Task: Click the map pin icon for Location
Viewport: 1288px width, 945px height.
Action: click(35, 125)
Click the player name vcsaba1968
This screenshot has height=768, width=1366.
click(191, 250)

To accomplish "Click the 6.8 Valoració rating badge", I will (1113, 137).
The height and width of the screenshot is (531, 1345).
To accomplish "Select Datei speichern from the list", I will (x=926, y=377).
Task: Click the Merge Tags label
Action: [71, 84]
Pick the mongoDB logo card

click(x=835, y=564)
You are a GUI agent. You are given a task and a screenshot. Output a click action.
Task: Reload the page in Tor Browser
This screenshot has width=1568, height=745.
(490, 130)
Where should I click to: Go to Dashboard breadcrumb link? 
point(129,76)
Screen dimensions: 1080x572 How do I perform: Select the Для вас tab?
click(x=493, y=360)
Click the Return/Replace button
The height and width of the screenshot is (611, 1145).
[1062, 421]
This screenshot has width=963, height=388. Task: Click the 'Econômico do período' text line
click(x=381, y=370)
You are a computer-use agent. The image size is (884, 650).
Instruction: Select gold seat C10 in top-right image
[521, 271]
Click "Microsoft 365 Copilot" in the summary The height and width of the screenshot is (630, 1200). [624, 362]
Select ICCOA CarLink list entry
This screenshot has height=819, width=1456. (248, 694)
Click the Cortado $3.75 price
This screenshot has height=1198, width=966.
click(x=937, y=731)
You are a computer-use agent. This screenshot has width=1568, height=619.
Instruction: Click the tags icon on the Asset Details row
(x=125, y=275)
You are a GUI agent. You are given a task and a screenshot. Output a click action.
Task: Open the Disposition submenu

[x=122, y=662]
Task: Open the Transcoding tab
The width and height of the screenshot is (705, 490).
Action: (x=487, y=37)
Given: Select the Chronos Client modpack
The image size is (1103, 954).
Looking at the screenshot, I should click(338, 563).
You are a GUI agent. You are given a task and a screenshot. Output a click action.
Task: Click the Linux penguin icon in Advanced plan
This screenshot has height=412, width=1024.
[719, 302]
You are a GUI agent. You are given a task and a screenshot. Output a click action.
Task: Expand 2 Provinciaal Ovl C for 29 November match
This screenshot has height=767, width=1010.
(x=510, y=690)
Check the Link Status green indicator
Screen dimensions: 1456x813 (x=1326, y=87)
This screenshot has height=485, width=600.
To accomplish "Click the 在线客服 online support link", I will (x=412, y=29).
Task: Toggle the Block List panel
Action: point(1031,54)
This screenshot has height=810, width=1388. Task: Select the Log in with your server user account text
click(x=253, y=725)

◆ ◆ ◆ ◆

» **Exercise goal**
Lines holding "computer" in the data above: copy each of them.

» **Response**
You are a computer-use agent. The image size is (884, 650).
You are a computer-use agent. This screenshot has width=1568, height=619.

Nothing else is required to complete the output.